Wir sind es gewöhnt, uns selber im Konzept einer Identität zu sehen, und andere sind es gewöhnt, uns mit dem Konzept unserer Identität einzuordnen. Wenn wir uns wirklich als Menschen begegnen wollen, dann ist es oft gut, wenn wir die Identitätskonzepte weiter aufmachen. Denn dabei entdecken wir, daß wir mehr sind als wir glauben.
Je mehr wir uns daran gewöhnen, daß jedes Identitätskonzept nur ein kleiner Ausschnitt der Wirklichkeit ist, desto mehr sehen wir in uns und in anderen ein Potenzial für mehr. Und desto leichter können wir unsere Identitäten erweitern.
Wo das gelingt, wird wahrer Individualismus möglich. Denn die klaren Abgrenzungen, die enge Identitäten brauchen sind dann nicht mehr notwendig.
Übung
Die heutige Übung besteht darin sich eine kleine Übersicht über die eigenen Identitäten zu machen. Wo fällt es mir in meinem Leben leicht zu sagen, "ich bin..."? Im Beruflichen und im Privaten.
Und wo habe ich meine geheimen Identitäten. Meine "ich wäre gern" oder meine "ich bin eigentlich"?
"Ich wäre gern" und "ich bin eigentlich" sind schon Identitäten von uns. Doch weder gestehen wir es uns selbst ganz ein - noch wollen wir uns damit zeigen.
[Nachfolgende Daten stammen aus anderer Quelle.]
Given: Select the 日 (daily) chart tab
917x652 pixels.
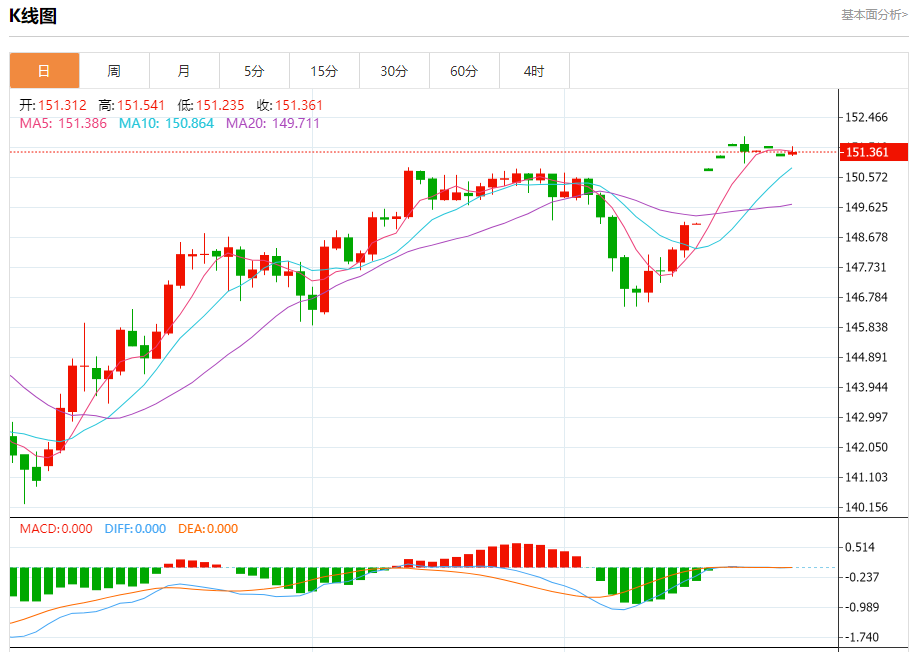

Doch im Wissen, daß diese geheimen Identitäten schon richtige Identitäten sind, können wir uns fragen wie wir diese geheimen Identitäten ins Leben - in die Realität bringen.
Wie bei allem in der Achtsamkeit liegt der Weg darin, sich von der Größe der Aufgabe nicht erschrecken zu lassen. Es geht wie immer darum zu schauen, welchen ersten kleinen Schritt man setzen kann. Einen Schritt in die Wirklichkeit, die auch die innere Wirklichkeit wieder befruchtet.
Mit jedem Schritt werden wir mehr als wir waren.